Brief:
Print the forum thread about Desert Island word for word, everything from "Aw s**t, I wondered" down to "cloudandmatrix (2 May 2010)".

Given passage:
# Desert Island ridden by Louise Lockwood sadly been put down



## Gucci_b (2 May 2010)

Desert Island, ridden by Louisa Lockwood, was sadly put down after a fall at fence 9 (the corner at Huntmans Close). Louisa is with the Red Cross, but isn't believed to have sustained a serious injury.  So sad


----------



## doratheexplorer (2 May 2010)

What happened to DI, they did not show the fence on the tv coverage...
R.I.P xx


----------



## PeanutButterDragon (2 May 2010)

Poor Desert Island, a relief that Louise is okay but how very, very sad  Nothing was mentioned on the coverage but we were all worried by how long the hold on course was


----------



## SonnysHumanSlave (2 May 2010)

poor desert island.


----------



## DarkHorseB (2 May 2010)

How sad for all her connections 
Did wonder by what they weren't saying about the hold


----------



## Blaise (2 May 2010)

RIP Desert Island, so very sad  Glad to hear Louisa isn't badly injured though.


----------



## brighteyes (2 May 2010)

How utterly awful for Louisa.  How do you carry on after something like this?


----------



## aregona (2 May 2010)

this is heartbreaking fr all concerned. my thoughts are with them. so sad.

R.I.P Desert Island x


----------



## sea_view (2 May 2010)

RIP Desert Island, hope Louisa makes a full recovery, how terribly sad


----------



## teddyt (2 May 2010)

I thought it was serious as they held the course for ages. My sympathies to all connected, very sad.


----------



## FFF (2 May 2010)

Oh no  I sa wthis horse grazing in front of the house this morning and it trotted towards my mum because her bag was rustling

So sad  RIP


----------



## MegaBeast (2 May 2010)

Aw s**t, I wondered when the hold was for so long, thought it couldn't be good news but hoped it might just be that he was winded.  Real shame.  RIP Desert Island


----------



## cloudandmatrix (2 May 2010)

oh thats so sad  RIP desert island


----------



## vikkiandmonica (2 May 2010)

OMG! I did work experience with Louisa, and Desert Island (or Sonja as I knew her), was such a nice horse, and even a less experienced rider like me could ride her. Such a shame, she really was a great horse, and I feel very privaledged to have known and ridden her. RIP Sonja, you were amazing


----------



## mik (2 May 2010)

What happened?  My thoughts go to all. So sorry.


----------



## FestiveSpirit (2 May 2010)

Thought it couldnt be good news as the course was held for so long, they said something over the tannoy about the horse being taken away for further treatment.  Poor Louisa, many condolences to her and all DI's connections


----------



## Holidays_are_coming (2 May 2010)

just heard from a good source that he hasnt been put down yet, they think he has fractured his leg and is bandaged up for the moment so fingers crossed


----------



## MrsMozart (2 May 2010)

Entries shown:
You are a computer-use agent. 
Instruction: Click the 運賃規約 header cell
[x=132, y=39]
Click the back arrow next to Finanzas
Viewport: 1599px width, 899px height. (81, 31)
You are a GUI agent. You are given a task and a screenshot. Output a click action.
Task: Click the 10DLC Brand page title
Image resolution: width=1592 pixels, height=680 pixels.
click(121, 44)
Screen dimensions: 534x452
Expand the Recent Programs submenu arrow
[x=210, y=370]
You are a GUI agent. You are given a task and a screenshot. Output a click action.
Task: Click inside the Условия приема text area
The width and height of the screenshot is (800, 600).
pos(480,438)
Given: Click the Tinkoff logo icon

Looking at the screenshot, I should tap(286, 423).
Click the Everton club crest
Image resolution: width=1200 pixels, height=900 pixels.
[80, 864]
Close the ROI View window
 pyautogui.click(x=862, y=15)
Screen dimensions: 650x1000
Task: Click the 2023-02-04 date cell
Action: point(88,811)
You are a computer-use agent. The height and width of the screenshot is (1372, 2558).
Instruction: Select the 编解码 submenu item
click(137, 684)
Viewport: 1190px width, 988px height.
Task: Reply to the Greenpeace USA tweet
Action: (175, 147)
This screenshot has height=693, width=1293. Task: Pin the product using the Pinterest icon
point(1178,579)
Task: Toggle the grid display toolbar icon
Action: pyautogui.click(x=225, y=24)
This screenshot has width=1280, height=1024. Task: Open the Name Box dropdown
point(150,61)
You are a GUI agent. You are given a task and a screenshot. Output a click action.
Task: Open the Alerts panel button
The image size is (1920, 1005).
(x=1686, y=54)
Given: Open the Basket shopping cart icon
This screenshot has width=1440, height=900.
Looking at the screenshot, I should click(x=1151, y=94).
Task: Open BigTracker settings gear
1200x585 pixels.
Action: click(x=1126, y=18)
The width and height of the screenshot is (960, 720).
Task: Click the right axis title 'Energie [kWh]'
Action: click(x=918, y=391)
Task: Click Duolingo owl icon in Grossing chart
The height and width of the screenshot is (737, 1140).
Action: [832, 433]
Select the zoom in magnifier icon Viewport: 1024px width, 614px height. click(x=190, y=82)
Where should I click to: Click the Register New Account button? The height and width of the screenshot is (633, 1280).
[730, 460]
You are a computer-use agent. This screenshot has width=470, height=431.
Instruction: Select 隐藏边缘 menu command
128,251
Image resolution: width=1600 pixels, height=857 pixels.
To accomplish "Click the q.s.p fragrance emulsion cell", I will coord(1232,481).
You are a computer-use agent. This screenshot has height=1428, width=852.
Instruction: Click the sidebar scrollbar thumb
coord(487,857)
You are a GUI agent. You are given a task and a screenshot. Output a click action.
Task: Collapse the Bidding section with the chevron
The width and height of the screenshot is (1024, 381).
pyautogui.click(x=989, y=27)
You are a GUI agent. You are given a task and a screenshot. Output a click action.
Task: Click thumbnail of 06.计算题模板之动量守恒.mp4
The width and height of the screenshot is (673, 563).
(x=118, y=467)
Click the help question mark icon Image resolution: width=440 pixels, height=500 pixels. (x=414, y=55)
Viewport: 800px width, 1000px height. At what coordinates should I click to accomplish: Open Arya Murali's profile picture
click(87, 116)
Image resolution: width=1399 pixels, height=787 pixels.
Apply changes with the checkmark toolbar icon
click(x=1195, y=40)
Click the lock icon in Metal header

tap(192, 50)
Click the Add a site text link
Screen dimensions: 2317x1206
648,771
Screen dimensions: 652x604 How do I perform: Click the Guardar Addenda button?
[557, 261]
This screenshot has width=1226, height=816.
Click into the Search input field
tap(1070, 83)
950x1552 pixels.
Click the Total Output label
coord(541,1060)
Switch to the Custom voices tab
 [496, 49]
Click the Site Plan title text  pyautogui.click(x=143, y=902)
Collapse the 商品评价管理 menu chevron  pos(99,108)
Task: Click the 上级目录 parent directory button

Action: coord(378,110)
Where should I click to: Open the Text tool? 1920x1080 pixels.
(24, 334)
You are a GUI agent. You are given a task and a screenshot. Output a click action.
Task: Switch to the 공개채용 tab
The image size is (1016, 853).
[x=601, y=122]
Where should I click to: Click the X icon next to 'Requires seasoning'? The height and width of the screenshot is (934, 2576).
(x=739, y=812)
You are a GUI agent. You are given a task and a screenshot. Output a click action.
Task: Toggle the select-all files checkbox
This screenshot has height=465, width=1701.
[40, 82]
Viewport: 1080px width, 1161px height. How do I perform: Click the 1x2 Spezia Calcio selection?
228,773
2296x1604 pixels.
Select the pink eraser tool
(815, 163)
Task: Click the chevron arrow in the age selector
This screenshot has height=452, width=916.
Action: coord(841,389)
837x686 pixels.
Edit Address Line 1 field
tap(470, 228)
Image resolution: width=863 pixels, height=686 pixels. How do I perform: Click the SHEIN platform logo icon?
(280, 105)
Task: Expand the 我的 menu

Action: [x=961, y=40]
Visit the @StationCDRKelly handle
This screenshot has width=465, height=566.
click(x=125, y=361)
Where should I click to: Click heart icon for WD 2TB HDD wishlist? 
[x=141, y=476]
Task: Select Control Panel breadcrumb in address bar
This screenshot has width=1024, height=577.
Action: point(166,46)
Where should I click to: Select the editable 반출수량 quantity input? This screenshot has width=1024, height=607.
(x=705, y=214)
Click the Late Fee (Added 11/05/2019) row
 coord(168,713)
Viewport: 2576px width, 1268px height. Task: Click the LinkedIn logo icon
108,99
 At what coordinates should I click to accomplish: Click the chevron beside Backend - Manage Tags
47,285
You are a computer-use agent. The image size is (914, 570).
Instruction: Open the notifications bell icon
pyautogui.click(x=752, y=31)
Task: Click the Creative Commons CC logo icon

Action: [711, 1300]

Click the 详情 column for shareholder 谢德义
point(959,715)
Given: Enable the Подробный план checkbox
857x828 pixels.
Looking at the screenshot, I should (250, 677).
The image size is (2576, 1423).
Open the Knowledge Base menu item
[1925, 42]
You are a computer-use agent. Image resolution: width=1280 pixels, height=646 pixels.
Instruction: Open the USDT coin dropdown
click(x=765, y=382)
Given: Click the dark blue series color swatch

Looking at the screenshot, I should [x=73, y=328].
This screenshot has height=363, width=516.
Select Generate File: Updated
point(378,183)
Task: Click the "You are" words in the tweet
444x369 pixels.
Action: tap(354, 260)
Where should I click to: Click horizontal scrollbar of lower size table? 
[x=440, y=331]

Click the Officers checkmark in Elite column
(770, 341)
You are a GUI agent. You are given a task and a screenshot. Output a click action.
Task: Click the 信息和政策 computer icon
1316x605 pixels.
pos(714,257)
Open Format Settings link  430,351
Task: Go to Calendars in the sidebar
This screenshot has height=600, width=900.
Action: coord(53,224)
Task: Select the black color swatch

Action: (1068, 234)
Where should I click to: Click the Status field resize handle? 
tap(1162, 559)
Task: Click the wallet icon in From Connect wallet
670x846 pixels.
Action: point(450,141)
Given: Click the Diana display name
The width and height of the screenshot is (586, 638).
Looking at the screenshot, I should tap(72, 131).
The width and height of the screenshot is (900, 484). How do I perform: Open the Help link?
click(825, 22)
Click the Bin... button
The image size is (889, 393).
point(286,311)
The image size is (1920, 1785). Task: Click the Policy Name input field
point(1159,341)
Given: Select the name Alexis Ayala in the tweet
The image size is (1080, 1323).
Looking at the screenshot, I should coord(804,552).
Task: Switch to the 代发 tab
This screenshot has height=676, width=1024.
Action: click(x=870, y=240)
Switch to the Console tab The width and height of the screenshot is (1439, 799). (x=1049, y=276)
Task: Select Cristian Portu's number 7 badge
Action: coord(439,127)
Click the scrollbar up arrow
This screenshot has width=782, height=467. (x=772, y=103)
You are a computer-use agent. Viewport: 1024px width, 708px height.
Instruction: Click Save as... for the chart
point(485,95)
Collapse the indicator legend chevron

Answer to the problem:
Aw s**t, I wondered when the hold was for so long, thought it couldn't be good news but hoped it might just be that he was winded.  Real shame.  RIP Desert Island


----------



## cloudandmatrix (2 May 2010)